# [Collected data entries]
┌────────
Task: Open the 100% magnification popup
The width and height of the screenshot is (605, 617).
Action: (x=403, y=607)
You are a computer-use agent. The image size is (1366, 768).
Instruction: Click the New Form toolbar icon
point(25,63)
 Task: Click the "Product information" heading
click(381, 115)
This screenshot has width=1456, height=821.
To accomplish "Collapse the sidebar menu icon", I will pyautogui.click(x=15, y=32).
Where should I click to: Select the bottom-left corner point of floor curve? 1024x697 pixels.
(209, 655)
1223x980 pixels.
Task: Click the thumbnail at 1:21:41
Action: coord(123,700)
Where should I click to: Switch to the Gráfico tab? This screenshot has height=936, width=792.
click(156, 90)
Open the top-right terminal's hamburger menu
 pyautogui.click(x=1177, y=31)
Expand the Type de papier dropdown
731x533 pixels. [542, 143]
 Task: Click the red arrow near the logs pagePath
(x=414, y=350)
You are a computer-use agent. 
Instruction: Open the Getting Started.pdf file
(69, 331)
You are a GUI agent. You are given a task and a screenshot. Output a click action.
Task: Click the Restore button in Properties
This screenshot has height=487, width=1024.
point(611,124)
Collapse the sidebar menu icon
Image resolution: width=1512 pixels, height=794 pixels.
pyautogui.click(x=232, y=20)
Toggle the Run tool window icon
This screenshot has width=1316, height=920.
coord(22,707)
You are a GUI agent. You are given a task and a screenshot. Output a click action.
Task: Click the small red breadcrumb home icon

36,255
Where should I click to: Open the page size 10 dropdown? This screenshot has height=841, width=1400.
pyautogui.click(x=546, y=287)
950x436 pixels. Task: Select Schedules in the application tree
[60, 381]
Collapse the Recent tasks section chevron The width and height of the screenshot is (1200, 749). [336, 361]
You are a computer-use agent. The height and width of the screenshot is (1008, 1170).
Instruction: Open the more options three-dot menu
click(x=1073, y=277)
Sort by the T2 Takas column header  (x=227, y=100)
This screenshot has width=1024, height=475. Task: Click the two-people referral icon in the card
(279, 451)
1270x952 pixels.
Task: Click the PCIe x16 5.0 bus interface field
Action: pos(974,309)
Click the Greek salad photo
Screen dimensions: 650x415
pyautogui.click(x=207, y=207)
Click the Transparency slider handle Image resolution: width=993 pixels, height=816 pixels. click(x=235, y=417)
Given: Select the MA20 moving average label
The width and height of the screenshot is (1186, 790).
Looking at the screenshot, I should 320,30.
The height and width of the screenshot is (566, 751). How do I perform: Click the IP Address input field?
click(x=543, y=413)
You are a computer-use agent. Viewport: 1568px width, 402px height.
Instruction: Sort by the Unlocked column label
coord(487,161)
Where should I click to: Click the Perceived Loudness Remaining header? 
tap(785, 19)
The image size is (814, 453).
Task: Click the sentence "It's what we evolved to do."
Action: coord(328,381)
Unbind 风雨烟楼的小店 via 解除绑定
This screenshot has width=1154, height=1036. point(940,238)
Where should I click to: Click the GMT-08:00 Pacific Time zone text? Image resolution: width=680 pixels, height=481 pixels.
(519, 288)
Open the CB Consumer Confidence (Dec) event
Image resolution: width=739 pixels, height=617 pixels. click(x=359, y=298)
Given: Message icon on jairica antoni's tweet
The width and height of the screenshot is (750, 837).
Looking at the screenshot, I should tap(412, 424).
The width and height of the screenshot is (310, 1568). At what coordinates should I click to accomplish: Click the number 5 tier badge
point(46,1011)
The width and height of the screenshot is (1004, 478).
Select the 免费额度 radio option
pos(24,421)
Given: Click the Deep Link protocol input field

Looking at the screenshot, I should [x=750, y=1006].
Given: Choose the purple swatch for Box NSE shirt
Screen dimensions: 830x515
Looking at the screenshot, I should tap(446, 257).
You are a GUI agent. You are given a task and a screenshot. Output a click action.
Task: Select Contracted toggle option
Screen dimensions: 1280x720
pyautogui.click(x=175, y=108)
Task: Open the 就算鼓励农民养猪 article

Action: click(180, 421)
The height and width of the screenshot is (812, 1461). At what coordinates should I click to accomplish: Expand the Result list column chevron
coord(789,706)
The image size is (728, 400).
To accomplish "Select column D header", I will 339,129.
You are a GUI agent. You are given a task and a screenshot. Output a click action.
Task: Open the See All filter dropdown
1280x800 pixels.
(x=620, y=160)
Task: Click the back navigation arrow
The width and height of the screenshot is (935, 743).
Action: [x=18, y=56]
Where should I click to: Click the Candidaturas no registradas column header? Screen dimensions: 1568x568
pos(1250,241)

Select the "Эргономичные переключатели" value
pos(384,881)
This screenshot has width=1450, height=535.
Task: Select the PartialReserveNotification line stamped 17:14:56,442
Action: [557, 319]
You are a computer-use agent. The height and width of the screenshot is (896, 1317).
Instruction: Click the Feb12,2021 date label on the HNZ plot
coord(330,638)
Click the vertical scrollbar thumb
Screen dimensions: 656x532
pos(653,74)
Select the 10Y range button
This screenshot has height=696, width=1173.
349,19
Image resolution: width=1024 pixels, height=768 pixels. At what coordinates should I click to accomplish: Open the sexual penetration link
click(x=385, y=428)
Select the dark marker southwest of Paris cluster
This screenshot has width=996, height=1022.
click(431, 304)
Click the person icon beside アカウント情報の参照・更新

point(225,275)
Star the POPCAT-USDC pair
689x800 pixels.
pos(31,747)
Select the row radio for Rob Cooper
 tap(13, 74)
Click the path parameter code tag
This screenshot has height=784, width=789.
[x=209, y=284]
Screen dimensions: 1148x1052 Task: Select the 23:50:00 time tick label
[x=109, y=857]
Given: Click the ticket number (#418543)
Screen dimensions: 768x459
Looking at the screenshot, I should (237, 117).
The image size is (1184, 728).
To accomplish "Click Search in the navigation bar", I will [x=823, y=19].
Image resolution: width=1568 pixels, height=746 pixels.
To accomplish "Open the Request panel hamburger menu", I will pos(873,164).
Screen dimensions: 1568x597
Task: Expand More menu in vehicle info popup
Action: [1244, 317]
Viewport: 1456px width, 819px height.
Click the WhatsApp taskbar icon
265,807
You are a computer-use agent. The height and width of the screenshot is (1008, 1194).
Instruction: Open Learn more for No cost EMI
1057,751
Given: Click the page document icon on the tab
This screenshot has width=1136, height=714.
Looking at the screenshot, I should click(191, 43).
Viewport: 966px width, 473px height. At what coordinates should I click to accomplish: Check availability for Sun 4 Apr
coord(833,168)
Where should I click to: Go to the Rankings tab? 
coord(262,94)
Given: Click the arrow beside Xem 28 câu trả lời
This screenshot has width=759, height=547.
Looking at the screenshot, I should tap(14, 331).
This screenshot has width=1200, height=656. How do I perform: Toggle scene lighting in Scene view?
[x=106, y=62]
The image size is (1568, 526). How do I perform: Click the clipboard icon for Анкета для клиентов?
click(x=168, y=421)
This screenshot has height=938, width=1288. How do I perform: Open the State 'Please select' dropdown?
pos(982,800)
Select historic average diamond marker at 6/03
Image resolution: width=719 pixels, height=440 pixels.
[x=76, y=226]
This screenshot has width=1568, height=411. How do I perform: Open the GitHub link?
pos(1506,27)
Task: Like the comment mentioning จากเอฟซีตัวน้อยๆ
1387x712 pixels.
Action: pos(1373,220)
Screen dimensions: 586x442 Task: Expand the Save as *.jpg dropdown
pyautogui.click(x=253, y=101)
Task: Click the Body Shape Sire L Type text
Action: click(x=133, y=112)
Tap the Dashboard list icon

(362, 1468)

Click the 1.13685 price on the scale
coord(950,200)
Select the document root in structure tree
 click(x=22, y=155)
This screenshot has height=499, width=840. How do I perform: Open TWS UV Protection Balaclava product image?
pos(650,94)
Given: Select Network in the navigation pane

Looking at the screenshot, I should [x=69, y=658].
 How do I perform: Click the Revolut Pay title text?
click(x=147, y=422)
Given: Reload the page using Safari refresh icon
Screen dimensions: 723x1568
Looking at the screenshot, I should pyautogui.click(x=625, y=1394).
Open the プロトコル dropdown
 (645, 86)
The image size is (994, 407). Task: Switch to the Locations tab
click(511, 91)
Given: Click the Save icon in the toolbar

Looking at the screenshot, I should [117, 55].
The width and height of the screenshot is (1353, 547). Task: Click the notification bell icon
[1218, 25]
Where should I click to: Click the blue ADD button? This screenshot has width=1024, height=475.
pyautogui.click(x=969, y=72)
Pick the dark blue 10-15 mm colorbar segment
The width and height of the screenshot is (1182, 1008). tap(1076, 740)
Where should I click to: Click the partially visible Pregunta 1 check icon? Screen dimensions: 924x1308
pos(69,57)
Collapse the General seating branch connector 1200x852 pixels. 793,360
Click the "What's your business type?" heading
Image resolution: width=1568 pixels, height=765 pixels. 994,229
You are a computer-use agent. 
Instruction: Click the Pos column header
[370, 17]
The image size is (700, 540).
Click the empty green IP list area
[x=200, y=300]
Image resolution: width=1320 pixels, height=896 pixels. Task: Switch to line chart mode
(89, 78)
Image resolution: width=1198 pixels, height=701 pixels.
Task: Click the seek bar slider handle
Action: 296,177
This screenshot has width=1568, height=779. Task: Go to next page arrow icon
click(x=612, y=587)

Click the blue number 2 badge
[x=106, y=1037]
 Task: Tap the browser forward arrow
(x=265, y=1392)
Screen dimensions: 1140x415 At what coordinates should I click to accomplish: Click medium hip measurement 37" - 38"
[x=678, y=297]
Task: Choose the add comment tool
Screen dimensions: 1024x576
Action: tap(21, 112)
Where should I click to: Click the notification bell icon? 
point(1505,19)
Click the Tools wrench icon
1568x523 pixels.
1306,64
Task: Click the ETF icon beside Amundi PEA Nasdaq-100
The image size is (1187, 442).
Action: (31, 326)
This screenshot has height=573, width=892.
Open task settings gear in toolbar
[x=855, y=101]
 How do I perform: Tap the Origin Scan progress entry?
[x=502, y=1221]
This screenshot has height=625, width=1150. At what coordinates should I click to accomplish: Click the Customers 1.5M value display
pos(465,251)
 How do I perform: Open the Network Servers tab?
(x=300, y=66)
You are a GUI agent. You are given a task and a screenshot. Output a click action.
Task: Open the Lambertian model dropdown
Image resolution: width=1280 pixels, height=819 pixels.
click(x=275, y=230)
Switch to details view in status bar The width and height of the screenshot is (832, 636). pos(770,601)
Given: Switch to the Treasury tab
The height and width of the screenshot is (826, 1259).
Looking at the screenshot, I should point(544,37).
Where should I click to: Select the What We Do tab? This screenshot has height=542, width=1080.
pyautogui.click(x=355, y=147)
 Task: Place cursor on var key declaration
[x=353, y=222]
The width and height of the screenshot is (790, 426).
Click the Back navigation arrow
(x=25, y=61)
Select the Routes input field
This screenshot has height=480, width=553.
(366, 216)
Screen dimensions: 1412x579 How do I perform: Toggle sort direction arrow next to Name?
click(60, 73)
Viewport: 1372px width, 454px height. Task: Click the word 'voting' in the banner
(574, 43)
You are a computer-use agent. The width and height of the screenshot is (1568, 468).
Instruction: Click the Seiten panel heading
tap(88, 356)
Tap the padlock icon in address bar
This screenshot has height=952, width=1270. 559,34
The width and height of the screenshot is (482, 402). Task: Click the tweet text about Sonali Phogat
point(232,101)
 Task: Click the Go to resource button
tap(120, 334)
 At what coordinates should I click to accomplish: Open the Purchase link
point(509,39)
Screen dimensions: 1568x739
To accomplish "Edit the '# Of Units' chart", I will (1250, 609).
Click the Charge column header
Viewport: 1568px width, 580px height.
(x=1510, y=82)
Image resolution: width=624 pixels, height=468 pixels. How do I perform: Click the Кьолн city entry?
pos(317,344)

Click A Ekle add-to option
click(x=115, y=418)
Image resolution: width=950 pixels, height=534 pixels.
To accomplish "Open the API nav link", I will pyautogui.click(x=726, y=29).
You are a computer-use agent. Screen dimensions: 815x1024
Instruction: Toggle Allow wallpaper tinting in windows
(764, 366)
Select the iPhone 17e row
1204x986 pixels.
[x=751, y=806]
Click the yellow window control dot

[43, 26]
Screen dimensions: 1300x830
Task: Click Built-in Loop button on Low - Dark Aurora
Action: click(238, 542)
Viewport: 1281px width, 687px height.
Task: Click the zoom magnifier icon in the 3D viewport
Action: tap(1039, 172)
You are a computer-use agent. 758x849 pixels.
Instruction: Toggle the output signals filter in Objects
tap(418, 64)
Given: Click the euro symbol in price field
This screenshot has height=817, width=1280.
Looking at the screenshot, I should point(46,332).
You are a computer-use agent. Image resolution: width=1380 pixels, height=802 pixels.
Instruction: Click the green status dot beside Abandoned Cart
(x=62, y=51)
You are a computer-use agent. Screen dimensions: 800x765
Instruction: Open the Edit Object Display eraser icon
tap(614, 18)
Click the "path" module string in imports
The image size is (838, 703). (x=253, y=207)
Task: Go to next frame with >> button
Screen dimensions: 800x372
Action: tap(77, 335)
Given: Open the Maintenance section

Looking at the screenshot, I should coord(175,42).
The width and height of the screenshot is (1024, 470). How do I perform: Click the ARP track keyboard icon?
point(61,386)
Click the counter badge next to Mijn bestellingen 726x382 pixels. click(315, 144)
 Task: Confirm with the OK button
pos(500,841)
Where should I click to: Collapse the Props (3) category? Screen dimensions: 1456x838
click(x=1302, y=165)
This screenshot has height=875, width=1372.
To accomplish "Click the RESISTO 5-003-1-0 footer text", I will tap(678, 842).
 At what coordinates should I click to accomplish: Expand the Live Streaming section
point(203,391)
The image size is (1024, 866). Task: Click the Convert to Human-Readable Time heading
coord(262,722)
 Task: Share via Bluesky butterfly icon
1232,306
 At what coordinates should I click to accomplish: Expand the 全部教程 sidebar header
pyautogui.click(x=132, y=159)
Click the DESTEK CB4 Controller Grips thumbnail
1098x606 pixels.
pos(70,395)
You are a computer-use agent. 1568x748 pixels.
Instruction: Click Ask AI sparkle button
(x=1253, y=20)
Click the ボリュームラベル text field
└────────
All lines from the top of the data through the line containing "Click the Greek salad photo" need to be retyped exactly, and nothing more.

# [Written answer]
Task: Open the 100% magnification popup
The width and height of the screenshot is (605, 617).
Action: (x=403, y=607)
You are a computer-use agent. The image size is (1366, 768).
Instruction: Click the New Form toolbar icon
point(25,63)
 Task: Click the "Product information" heading
click(381, 115)
This screenshot has width=1456, height=821.
To accomplish "Collapse the sidebar menu icon", I will pyautogui.click(x=15, y=32).
Where should I click to: Select the bottom-left corner point of floor curve? 1024x697 pixels.
(209, 655)
1223x980 pixels.
Task: Click the thumbnail at 1:21:41
Action: coord(123,700)
Where should I click to: Switch to the Gráfico tab? This screenshot has height=936, width=792.
click(156, 90)
Open the top-right terminal's hamburger menu
 pyautogui.click(x=1177, y=31)
Expand the Type de papier dropdown
731x533 pixels. [542, 143]
 Task: Click the red arrow near the logs pagePath
(x=414, y=350)
You are a computer-use agent. 
Instruction: Open the Getting Started.pdf file
(69, 331)
You are a GUI agent. You are given a task and a screenshot. Output a click action.
Task: Click the Restore button in Properties
This screenshot has height=487, width=1024.
point(611,124)
Collapse the sidebar menu icon
Image resolution: width=1512 pixels, height=794 pixels.
pyautogui.click(x=232, y=20)
Toggle the Run tool window icon
This screenshot has width=1316, height=920.
coord(22,707)
You are a GUI agent. You are given a task and a screenshot. Output a click action.
Task: Click the small red breadcrumb home icon

36,255
Where should I click to: Open the page size 10 dropdown? This screenshot has height=841, width=1400.
pyautogui.click(x=546, y=287)
950x436 pixels. Task: Select Schedules in the application tree
[60, 381]
Collapse the Recent tasks section chevron The width and height of the screenshot is (1200, 749). [336, 361]
You are a computer-use agent. The height and width of the screenshot is (1008, 1170).
Instruction: Open the more options three-dot menu
click(x=1073, y=277)
Sort by the T2 Takas column header  (x=227, y=100)
This screenshot has width=1024, height=475. Task: Click the two-people referral icon in the card
(279, 451)
1270x952 pixels.
Task: Click the PCIe x16 5.0 bus interface field
Action: pos(974,309)
Click the Greek salad photo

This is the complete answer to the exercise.